Der thematische Ruf dieser Woche erklärt unser Verständnis, wie wir die Wirkung Gottes verstehen, und folglich wie wir den Bibeltext auslegen. Jedes Wort in der Hl. Schrift verstehen wir sowohl einzeln, aber auch als Sätze, Absätze oder gar Bücher als das „Wort Gottes“, und selbst dort, wo keine direkte Rede aufgeschrieben ist, denken wir so, als ob die biblische Aussage aus dem Mund Gottes ausgesprochen wurde. Ein solches Verständnis haben wir aus der Berufung Mose’s gelernt, als Gott über Aaron sprach: „Er wird für dich der Mund sein, und du wirst für ihn Gott sein.“ (Ex. 4, 16b) Die beiden Brüder aus dem Stamm Levi, welche das Verhältnis zwischen den Propheten und Priestern darstellen und welche beide jeweils Opferhandlungen zum Heil des Volkes vollzogen, stellen im geistlichen Sinn ebenso das göttliche Verhältnis in der Heiligsten Dreifaltigkeit dar, den Gottessohn gegenüber Gott, unserem Vater. Jesus ist, als unser Hoherpriester und als einziges Wesen, welches aus der Wesenheit Gottes hervorkam, der Mund für Gott, und sein Vater ist Gott für unseren Erlöser. Es sind jedoch nicht zwei, sondern im Heiligen Geist ist es der eine Gott unseres Glaubens.

Deshalb wird die Rettung der Gerechten als das Heil des Volkes Gottes verstanden. Gott ist nur dann die Zuflucht der Gerechten in jeder Not, wenn sie zu ihm rufen – wenn sie gemeinsam zu Gott beten, um Hilfe und Rettung einzig als eine Erhörung zu erfahren. Aus dem Bündnis des Volkes mit Gott, in welchem Gott durch die Ämter und Ordnungen eine Regelung der Zuständigkeit in der Zeitlichkeit getroffen hat, verstehen wir die Herrschaft Gottes, das Heil und die Zuflucht der Gerechten, als einen Bestandteil der Vollendung, der Eschatologie unserer Hoffnung.
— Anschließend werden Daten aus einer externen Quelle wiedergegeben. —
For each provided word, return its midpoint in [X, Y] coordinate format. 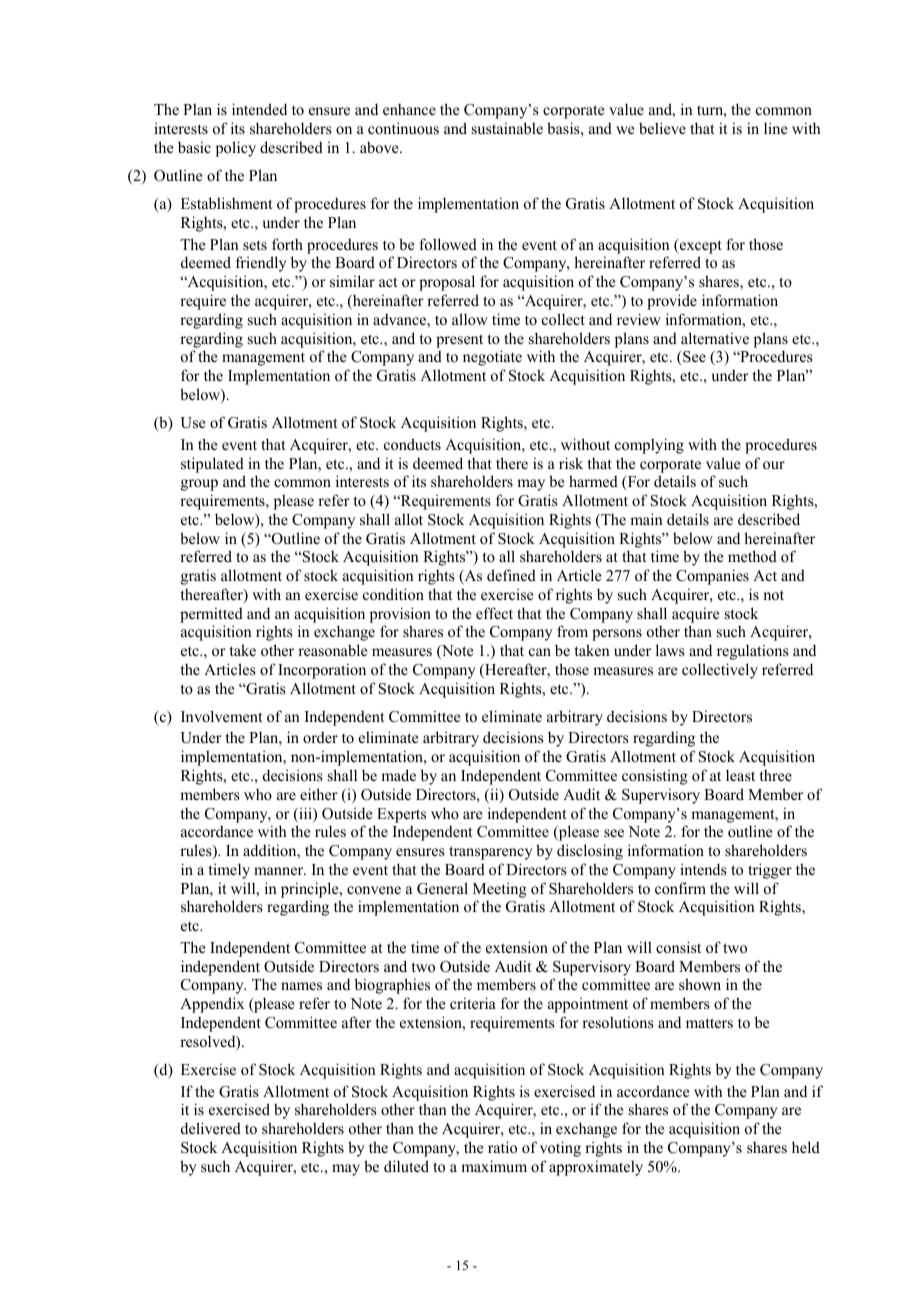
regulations [753, 652]
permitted [211, 615]
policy [236, 149]
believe [662, 128]
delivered [211, 1128]
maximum [494, 1166]
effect [494, 613]
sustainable [507, 128]
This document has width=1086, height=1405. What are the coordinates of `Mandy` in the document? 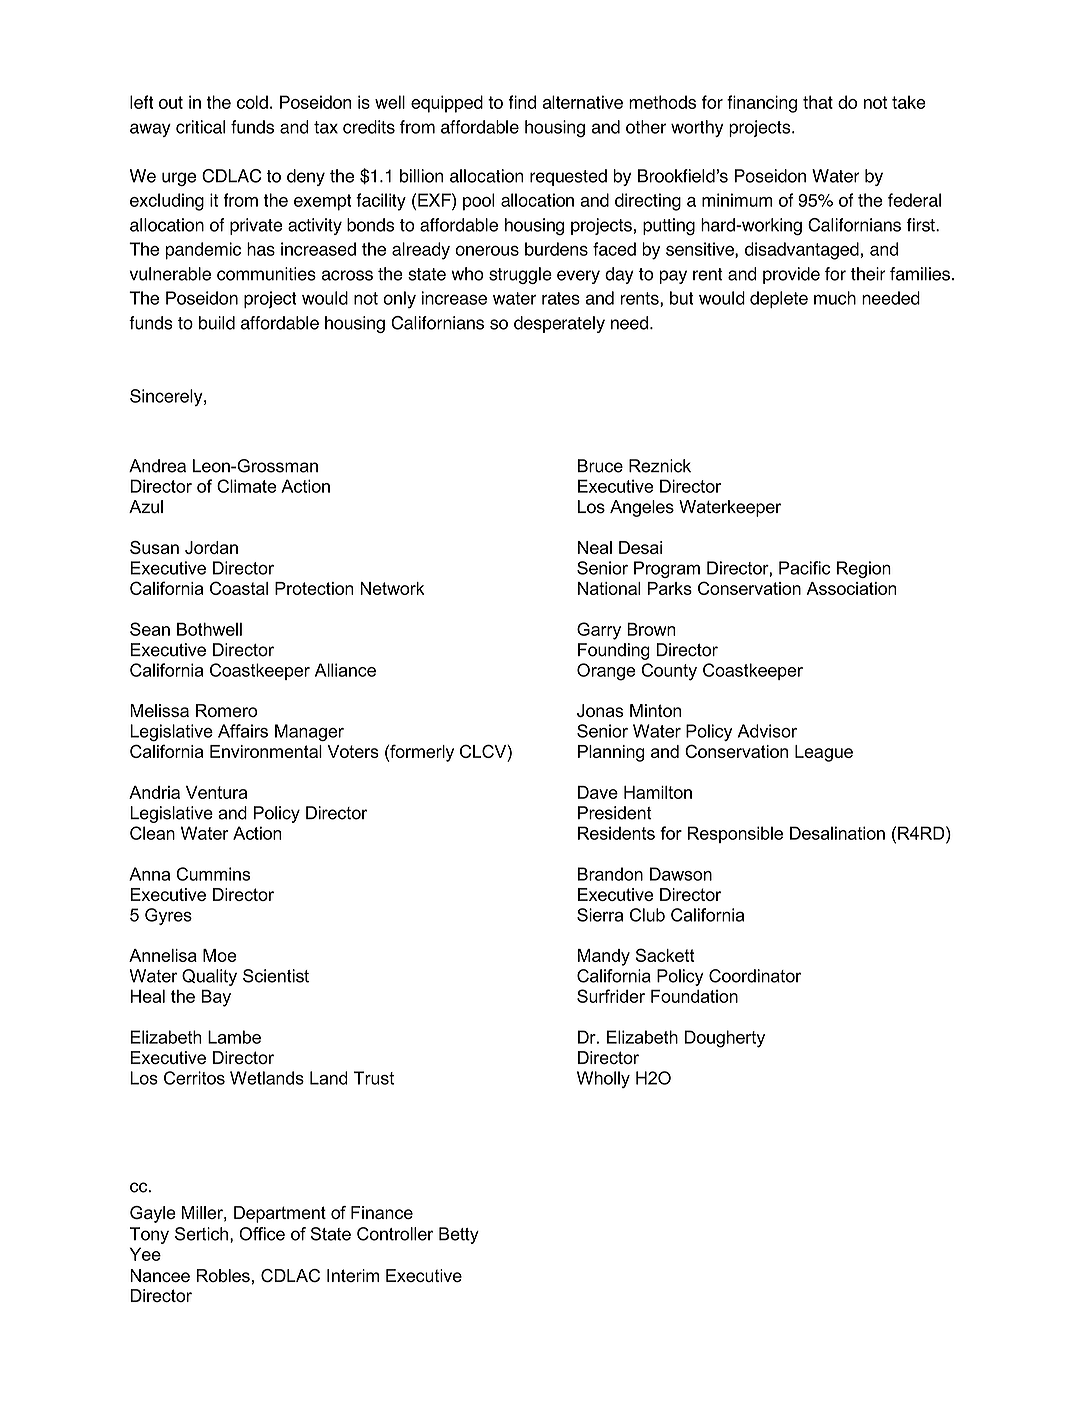 It's located at (604, 957).
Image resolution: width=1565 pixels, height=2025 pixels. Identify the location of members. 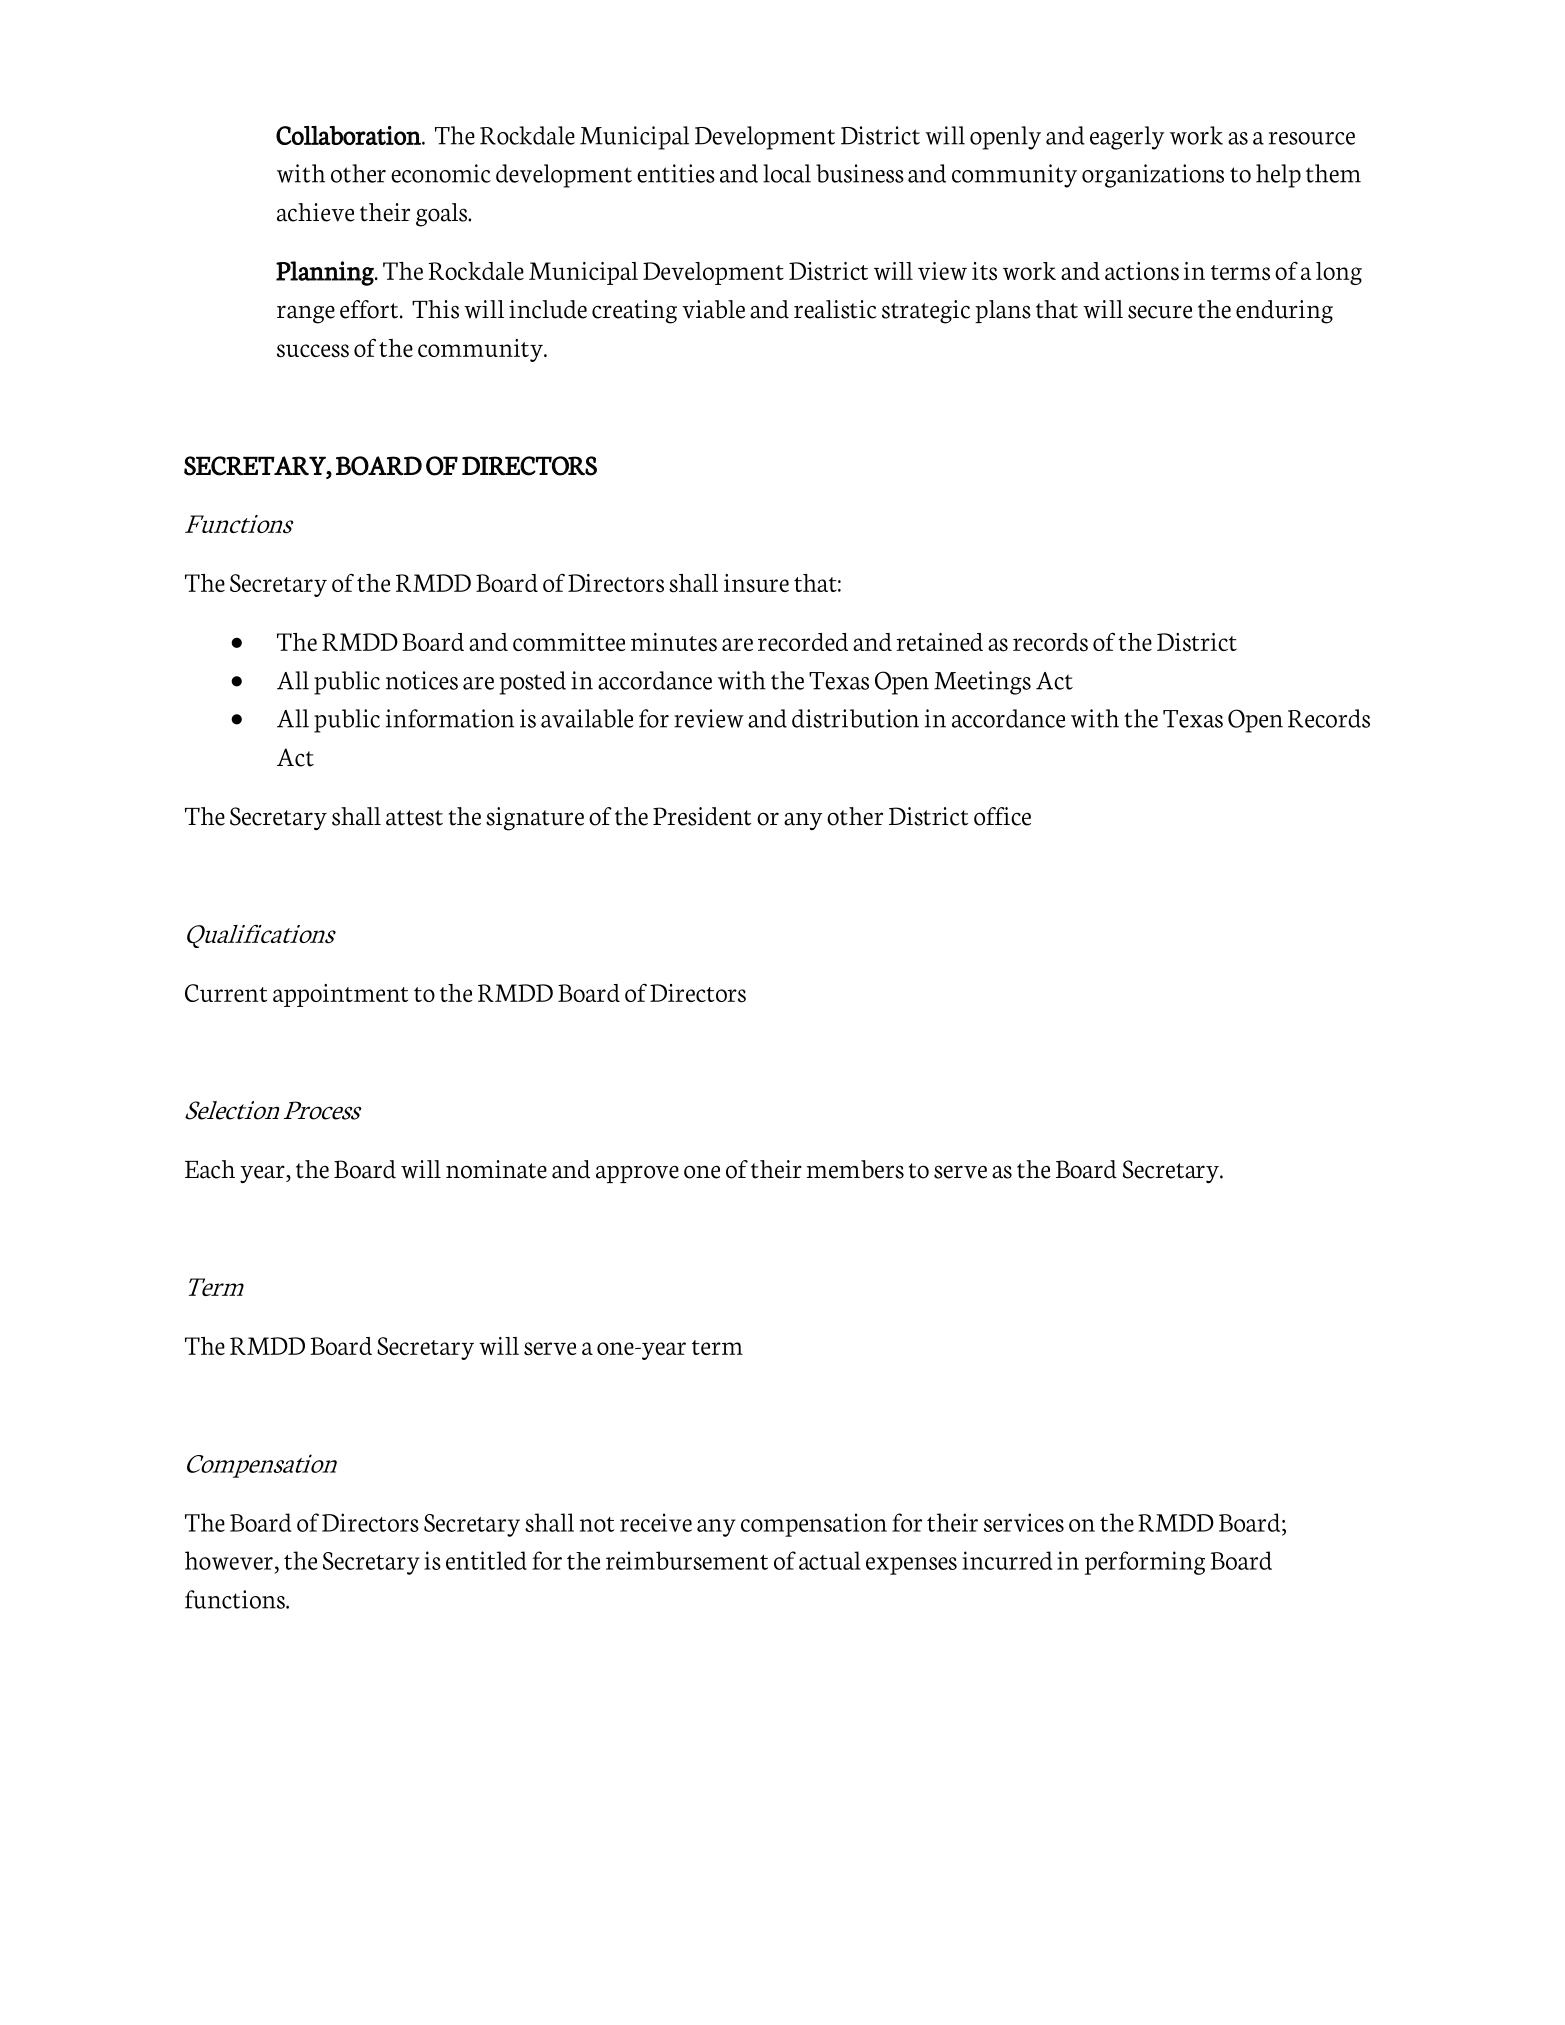
(855, 1169).
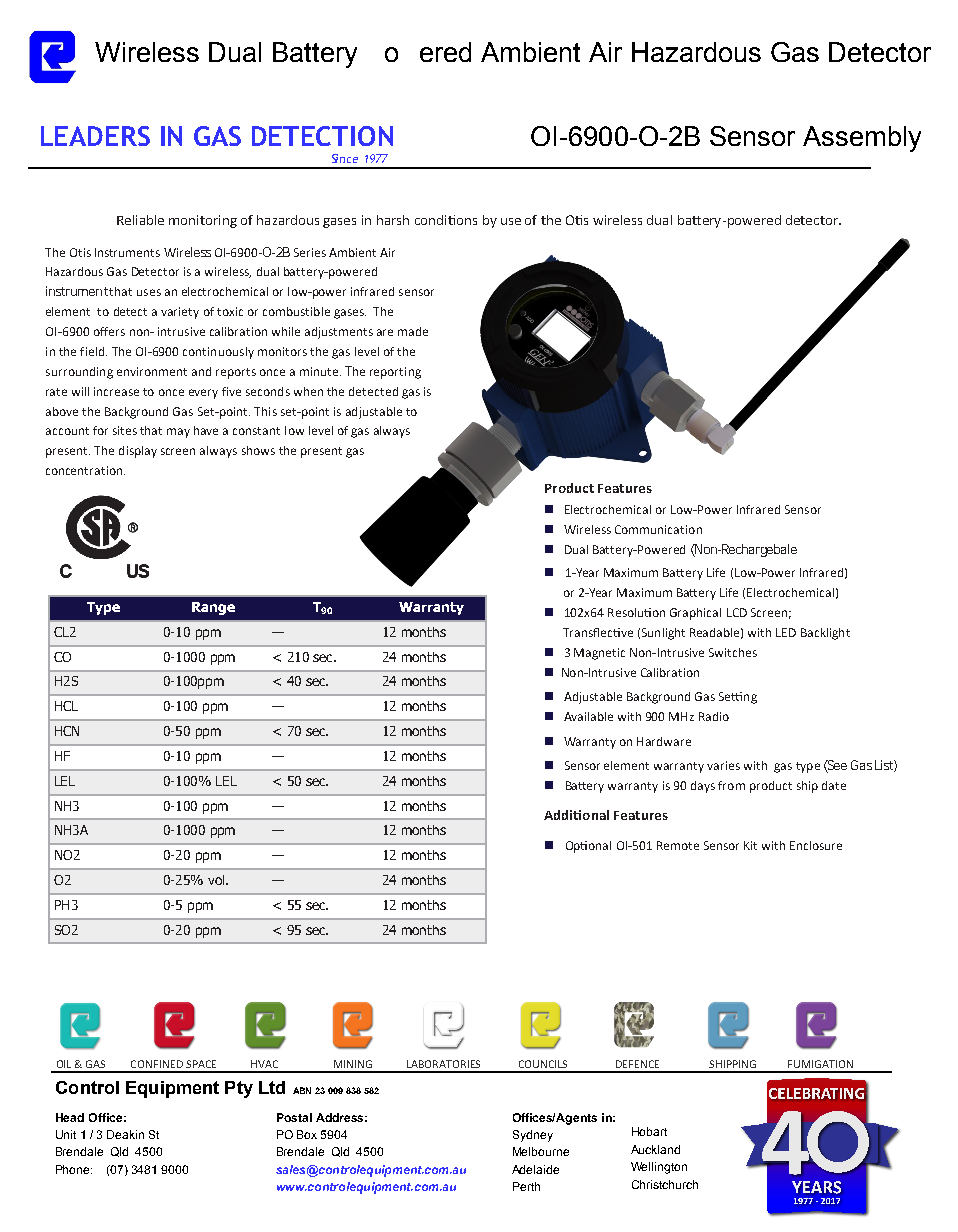  I want to click on Assembly, so click(862, 139).
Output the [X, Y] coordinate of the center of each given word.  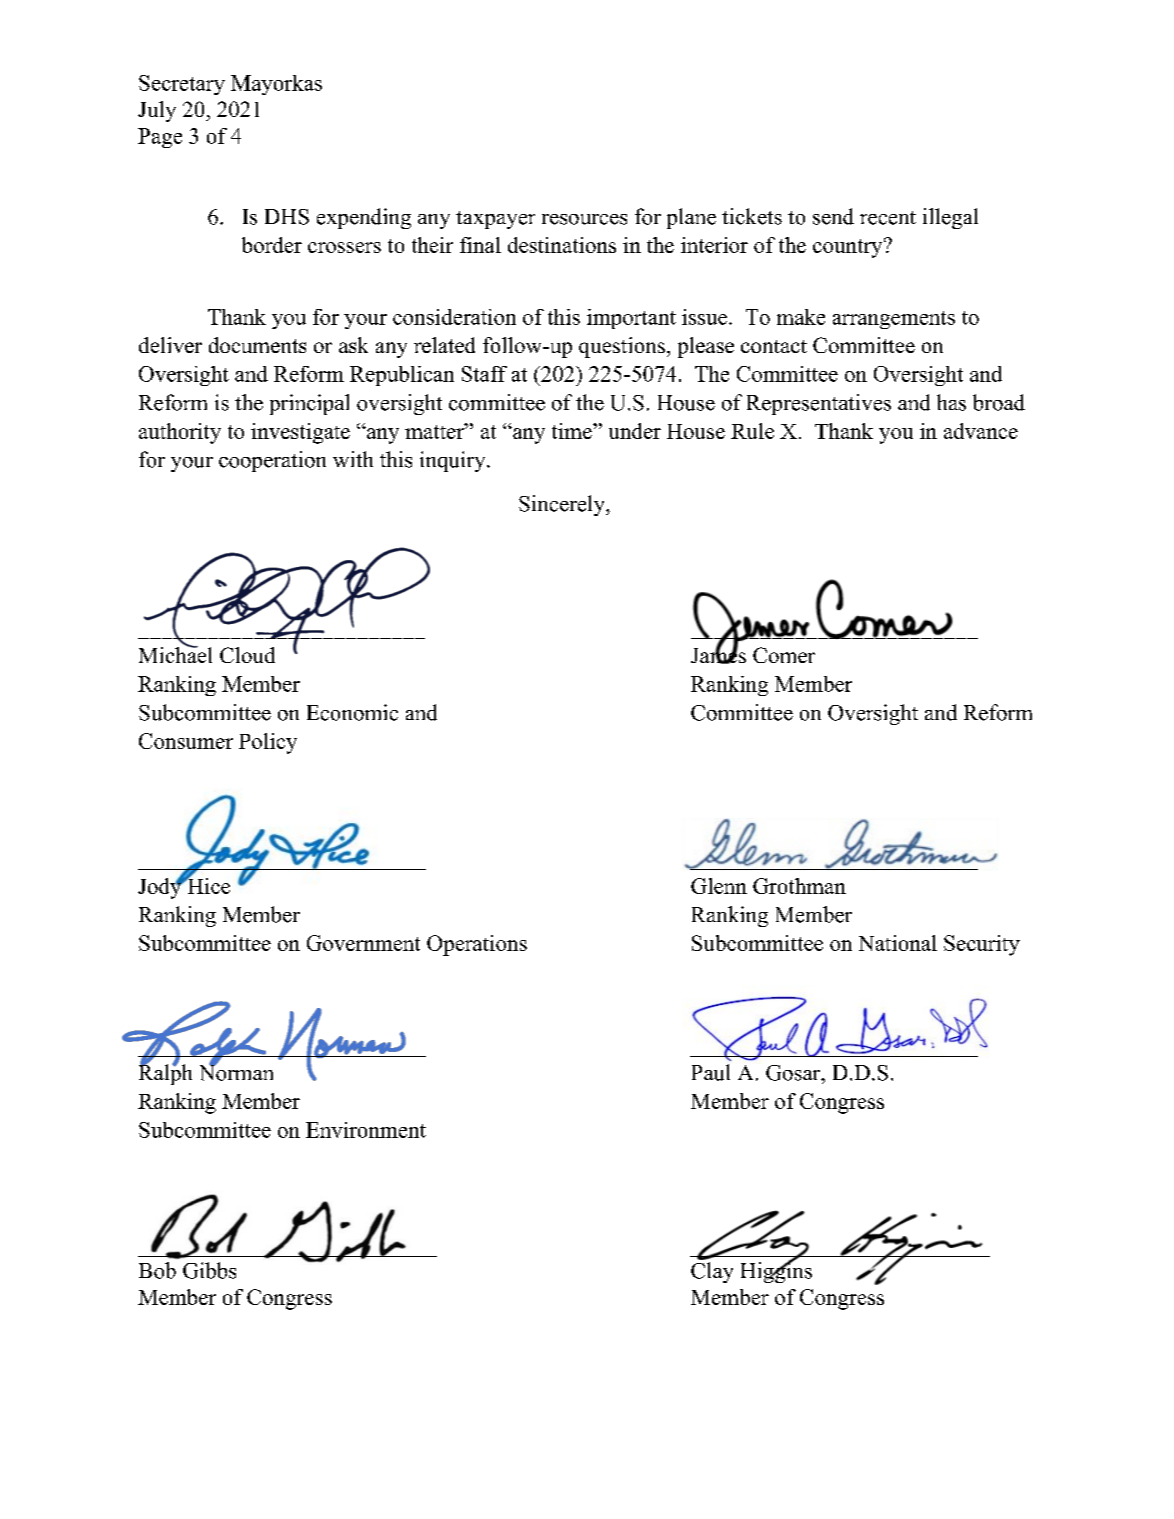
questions [622, 347]
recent [888, 218]
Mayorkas [276, 85]
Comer [784, 655]
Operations [477, 945]
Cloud [247, 655]
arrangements [894, 320]
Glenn [719, 886]
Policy [268, 743]
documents [257, 345]
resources [584, 219]
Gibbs [209, 1270]
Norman [236, 1072]
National [898, 943]
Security [982, 945]
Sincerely [563, 505]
Deshalb fasst Jesus im Evangelium, welches wir an diesem HErrentag verkünden, viele seiner früheren Aussagen über das Himmelreich zusammen. Als erstes wird Gott als König bezeichnet und als Gastgeber des eschatologischen Hochzeitsmahls: „Mit dem Himmelreich ist es wie mit einem König, der die Hochzeit seines Sohnes vorbereitete.“ (Mt. 22, 2) Es handelt sich um die Hochzeit unseres Erlösers und Gottes mit den Gerechten oder Heiligen, mit der Kirche Gottes, welche durch den Bräutigam befähigt wurde, eine göttliche Braut zu werden.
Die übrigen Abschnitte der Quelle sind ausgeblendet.